» **TASK STATEMENT**
Rewrite every one of the records below, substituting "screen assistant" for each "GUI agent" and leaving everything else the same.
* * * *
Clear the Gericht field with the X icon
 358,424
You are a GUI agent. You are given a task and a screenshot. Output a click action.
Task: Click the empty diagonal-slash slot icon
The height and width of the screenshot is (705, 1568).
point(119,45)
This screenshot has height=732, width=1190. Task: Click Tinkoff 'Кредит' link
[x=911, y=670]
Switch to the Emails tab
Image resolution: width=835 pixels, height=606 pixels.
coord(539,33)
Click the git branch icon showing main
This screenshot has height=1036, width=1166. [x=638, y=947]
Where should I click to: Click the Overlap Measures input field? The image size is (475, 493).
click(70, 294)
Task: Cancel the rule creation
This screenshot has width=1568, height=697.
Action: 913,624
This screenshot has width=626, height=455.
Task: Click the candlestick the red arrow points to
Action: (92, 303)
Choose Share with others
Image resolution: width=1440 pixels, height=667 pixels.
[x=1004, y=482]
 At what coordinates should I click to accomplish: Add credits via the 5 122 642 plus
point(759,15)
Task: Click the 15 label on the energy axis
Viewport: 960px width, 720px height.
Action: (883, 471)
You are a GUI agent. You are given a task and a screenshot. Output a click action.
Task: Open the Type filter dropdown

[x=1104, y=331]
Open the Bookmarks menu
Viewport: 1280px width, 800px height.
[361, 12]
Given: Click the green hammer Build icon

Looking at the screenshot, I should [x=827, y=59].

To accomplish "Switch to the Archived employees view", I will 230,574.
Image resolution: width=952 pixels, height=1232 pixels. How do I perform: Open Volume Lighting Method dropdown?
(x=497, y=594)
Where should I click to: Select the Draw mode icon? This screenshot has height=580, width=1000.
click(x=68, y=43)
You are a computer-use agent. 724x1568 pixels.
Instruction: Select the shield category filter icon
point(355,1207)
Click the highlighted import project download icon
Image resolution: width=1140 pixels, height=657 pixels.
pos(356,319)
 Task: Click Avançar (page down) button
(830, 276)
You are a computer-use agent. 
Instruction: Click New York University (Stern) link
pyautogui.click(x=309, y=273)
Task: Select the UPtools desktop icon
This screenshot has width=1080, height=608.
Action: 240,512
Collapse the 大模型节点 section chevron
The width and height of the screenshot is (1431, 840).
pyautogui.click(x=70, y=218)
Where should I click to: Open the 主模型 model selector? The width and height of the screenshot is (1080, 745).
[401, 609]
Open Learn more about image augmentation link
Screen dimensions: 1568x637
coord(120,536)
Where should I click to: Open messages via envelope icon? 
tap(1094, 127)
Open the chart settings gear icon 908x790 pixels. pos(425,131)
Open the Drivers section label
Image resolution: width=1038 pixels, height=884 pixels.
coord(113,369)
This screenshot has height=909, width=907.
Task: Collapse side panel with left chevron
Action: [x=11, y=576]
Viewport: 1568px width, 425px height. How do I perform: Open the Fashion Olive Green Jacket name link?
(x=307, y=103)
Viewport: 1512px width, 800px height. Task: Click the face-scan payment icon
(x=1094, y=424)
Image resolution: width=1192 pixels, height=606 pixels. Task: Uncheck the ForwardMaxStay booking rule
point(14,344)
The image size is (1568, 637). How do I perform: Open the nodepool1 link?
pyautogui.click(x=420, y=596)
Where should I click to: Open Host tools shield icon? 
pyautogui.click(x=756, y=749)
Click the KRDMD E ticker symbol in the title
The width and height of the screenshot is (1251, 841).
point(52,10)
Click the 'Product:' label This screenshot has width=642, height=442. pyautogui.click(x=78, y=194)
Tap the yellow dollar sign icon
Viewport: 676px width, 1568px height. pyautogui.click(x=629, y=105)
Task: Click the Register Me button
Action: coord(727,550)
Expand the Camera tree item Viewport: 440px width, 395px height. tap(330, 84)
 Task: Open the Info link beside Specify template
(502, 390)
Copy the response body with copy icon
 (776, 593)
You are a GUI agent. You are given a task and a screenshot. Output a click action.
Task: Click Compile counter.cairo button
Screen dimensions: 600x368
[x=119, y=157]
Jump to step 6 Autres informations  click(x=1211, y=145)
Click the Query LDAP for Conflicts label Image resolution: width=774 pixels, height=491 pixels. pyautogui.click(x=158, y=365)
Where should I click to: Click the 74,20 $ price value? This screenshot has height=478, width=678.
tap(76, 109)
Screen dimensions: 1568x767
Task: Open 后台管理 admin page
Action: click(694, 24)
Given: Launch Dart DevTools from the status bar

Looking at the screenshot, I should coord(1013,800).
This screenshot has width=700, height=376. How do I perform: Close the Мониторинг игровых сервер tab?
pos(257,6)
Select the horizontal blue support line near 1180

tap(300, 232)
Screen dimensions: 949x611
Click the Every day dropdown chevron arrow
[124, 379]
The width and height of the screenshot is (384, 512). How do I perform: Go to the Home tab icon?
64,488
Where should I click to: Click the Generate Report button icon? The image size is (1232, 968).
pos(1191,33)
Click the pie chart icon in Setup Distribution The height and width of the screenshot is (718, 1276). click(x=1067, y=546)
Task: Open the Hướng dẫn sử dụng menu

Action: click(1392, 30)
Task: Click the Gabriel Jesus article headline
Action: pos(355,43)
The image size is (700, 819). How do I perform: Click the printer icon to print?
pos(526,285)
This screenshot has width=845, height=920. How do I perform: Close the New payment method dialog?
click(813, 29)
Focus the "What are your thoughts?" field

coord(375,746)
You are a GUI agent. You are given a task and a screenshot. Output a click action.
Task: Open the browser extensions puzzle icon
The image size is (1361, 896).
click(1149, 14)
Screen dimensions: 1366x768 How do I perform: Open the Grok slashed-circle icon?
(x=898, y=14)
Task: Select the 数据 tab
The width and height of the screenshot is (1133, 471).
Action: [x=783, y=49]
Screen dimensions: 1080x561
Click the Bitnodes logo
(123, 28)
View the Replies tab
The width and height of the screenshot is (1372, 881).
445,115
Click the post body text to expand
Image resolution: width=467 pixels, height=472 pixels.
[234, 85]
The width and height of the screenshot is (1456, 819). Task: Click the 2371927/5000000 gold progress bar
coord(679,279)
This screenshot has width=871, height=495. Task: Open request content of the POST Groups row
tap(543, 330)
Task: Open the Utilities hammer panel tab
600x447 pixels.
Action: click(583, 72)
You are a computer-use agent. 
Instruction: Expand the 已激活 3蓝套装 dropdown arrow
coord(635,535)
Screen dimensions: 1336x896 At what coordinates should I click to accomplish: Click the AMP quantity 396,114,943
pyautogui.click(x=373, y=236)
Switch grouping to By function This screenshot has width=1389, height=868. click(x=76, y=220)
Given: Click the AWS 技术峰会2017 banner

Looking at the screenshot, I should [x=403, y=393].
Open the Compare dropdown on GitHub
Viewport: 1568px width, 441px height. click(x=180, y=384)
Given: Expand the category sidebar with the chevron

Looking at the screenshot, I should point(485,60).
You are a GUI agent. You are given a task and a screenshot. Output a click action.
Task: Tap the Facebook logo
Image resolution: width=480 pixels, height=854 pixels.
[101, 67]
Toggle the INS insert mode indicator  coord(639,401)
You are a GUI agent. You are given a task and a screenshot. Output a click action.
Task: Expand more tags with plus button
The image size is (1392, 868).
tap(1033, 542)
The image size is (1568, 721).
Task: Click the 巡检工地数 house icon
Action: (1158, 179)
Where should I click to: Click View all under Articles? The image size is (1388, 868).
* * * *
» **WORKED ANSWER**
Clear the Gericht field with the X icon
 358,424
You are a screen assistant. You are given a task and a screenshot. Output a click action.
Task: Click the empty diagonal-slash slot icon
The height and width of the screenshot is (705, 1568).
point(119,45)
This screenshot has height=732, width=1190. Task: Click Tinkoff 'Кредит' link
[x=911, y=670]
Switch to the Emails tab
Image resolution: width=835 pixels, height=606 pixels.
coord(539,33)
Click the git branch icon showing main
This screenshot has height=1036, width=1166. [x=638, y=947]
Where should I click to: Click the Overlap Measures input field? The image size is (475, 493).
click(70, 294)
Task: Cancel the rule creation
This screenshot has width=1568, height=697.
Action: 913,624
This screenshot has width=626, height=455.
Task: Click the candlestick the red arrow points to
Action: (92, 303)
Choose Share with others
Image resolution: width=1440 pixels, height=667 pixels.
[x=1004, y=482]
 At what coordinates should I click to accomplish: Add credits via the 5 122 642 plus
point(759,15)
Task: Click the 15 label on the energy axis
Viewport: 960px width, 720px height.
Action: (883, 471)
You are a screen assistant. You are given a task and a screenshot. Output a click action.
Task: Open the Type filter dropdown

[x=1104, y=331]
Open the Bookmarks menu
Viewport: 1280px width, 800px height.
[361, 12]
Given: Click the green hammer Build icon

Looking at the screenshot, I should [x=827, y=59].

To accomplish "Switch to the Archived employees view", I will 230,574.
Image resolution: width=952 pixels, height=1232 pixels. How do I perform: Open Volume Lighting Method dropdown?
(x=497, y=594)
Where should I click to: Select the Draw mode icon? This screenshot has height=580, width=1000.
click(x=68, y=43)
You are a computer-use agent. 724x1568 pixels.
Instruction: Select the shield category filter icon
point(355,1207)
Click the highlighted import project download icon
Image resolution: width=1140 pixels, height=657 pixels.
pos(356,319)
 Task: Click Avançar (page down) button
(830, 276)
You are a computer-use agent. 
Instruction: Click New York University (Stern) link
pyautogui.click(x=309, y=273)
Task: Select the UPtools desktop icon
This screenshot has width=1080, height=608.
Action: 240,512
Collapse the 大模型节点 section chevron
The width and height of the screenshot is (1431, 840).
pyautogui.click(x=70, y=218)
Where should I click to: Open the 主模型 model selector? The width and height of the screenshot is (1080, 745).
[401, 609]
Open Learn more about image augmentation link
Screen dimensions: 1568x637
coord(120,536)
Where should I click to: Open messages via envelope icon? 
tap(1094, 127)
Open the chart settings gear icon 908x790 pixels. pos(425,131)
Open the Drivers section label
Image resolution: width=1038 pixels, height=884 pixels.
coord(113,369)
This screenshot has height=909, width=907.
Task: Collapse side panel with left chevron
Action: [x=11, y=576]
Viewport: 1568px width, 425px height. How do I perform: Open the Fashion Olive Green Jacket name link?
(x=307, y=103)
Viewport: 1512px width, 800px height. Task: Click the face-scan payment icon
(x=1094, y=424)
Image resolution: width=1192 pixels, height=606 pixels. Task: Uncheck the ForwardMaxStay booking rule
point(14,344)
The image size is (1568, 637). How do I perform: Open the nodepool1 link?
pyautogui.click(x=420, y=596)
Where should I click to: Open Host tools shield icon? 
pyautogui.click(x=756, y=749)
Click the KRDMD E ticker symbol in the title
The width and height of the screenshot is (1251, 841).
point(52,10)
Click the 'Product:' label This screenshot has width=642, height=442. pyautogui.click(x=78, y=194)
Tap the yellow dollar sign icon
Viewport: 676px width, 1568px height. pyautogui.click(x=629, y=105)
Task: Click the Register Me button
Action: coord(727,550)
Expand the Camera tree item Viewport: 440px width, 395px height. tap(330, 84)
 Task: Open the Info link beside Specify template
(502, 390)
Copy the response body with copy icon
 (776, 593)
You are a screen assistant. You are given a task and a screenshot. Output a click action.
Task: Click Compile counter.cairo button
Screen dimensions: 600x368
[x=119, y=157]
Jump to step 6 Autres informations  click(x=1211, y=145)
Click the Query LDAP for Conflicts label Image resolution: width=774 pixels, height=491 pixels. pyautogui.click(x=158, y=365)
Where should I click to: Click the 74,20 $ price value? This screenshot has height=478, width=678.
tap(76, 109)
Screen dimensions: 1568x767
Task: Open 后台管理 admin page
Action: click(694, 24)
Given: Launch Dart DevTools from the status bar

Looking at the screenshot, I should coord(1013,800).
This screenshot has width=700, height=376. How do I perform: Close the Мониторинг игровых сервер tab?
pos(257,6)
Select the horizontal blue support line near 1180

tap(300, 232)
Screen dimensions: 949x611
Click the Every day dropdown chevron arrow
[124, 379]
The width and height of the screenshot is (384, 512). How do I perform: Go to the Home tab icon?
64,488
Where should I click to: Click the Generate Report button icon? The image size is (1232, 968).
pos(1191,33)
Click the pie chart icon in Setup Distribution The height and width of the screenshot is (718, 1276). click(x=1067, y=546)
Task: Open the Hướng dẫn sử dụng menu

Action: click(1392, 30)
Task: Click the Gabriel Jesus article headline
Action: pos(355,43)
The image size is (700, 819). How do I perform: Click the printer icon to print?
pos(526,285)
This screenshot has width=845, height=920. How do I perform: Close the New payment method dialog?
click(813, 29)
Focus the "What are your thoughts?" field

coord(375,746)
You are a screen assistant. You are given a task and a screenshot. Output a click action.
Task: Open the browser extensions puzzle icon
The image size is (1361, 896).
click(1149, 14)
Screen dimensions: 1366x768 How do I perform: Open the Grok slashed-circle icon?
(x=898, y=14)
Task: Select the 数据 tab
The width and height of the screenshot is (1133, 471).
Action: [x=783, y=49]
Screen dimensions: 1080x561
Click the Bitnodes logo
(123, 28)
View the Replies tab
The width and height of the screenshot is (1372, 881).
445,115
Click the post body text to expand
Image resolution: width=467 pixels, height=472 pixels.
[234, 85]
The width and height of the screenshot is (1456, 819). Task: Click the 2371927/5000000 gold progress bar
coord(679,279)
This screenshot has width=871, height=495. Task: Open request content of the POST Groups row
tap(543, 330)
Task: Open the Utilities hammer panel tab
600x447 pixels.
Action: click(583, 72)
You are a computer-use agent. 
Instruction: Expand the 已激活 3蓝套装 dropdown arrow
coord(635,535)
Screen dimensions: 1336x896 At what coordinates should I click to accomplish: Click the AMP quantity 396,114,943
pyautogui.click(x=373, y=236)
Switch grouping to By function This screenshot has width=1389, height=868. click(x=76, y=220)
Given: Click the AWS 技术峰会2017 banner

Looking at the screenshot, I should [x=403, y=393].
Open the Compare dropdown on GitHub
Viewport: 1568px width, 441px height. click(x=180, y=384)
Given: Expand the category sidebar with the chevron

Looking at the screenshot, I should point(485,60).
You are a screen assistant. You are given a task and a screenshot. Output a click action.
Task: Tap the Facebook logo
Image resolution: width=480 pixels, height=854 pixels.
[101, 67]
Toggle the INS insert mode indicator  coord(639,401)
You are a screen assistant. You are given a task and a screenshot. Output a click action.
Task: Expand more tags with plus button
The image size is (1392, 868).
tap(1033, 542)
The image size is (1568, 721).
Task: Click the 巡检工地数 house icon
Action: (1158, 179)
Where should I click to: Click View all under Articles? The image size is (1388, 868).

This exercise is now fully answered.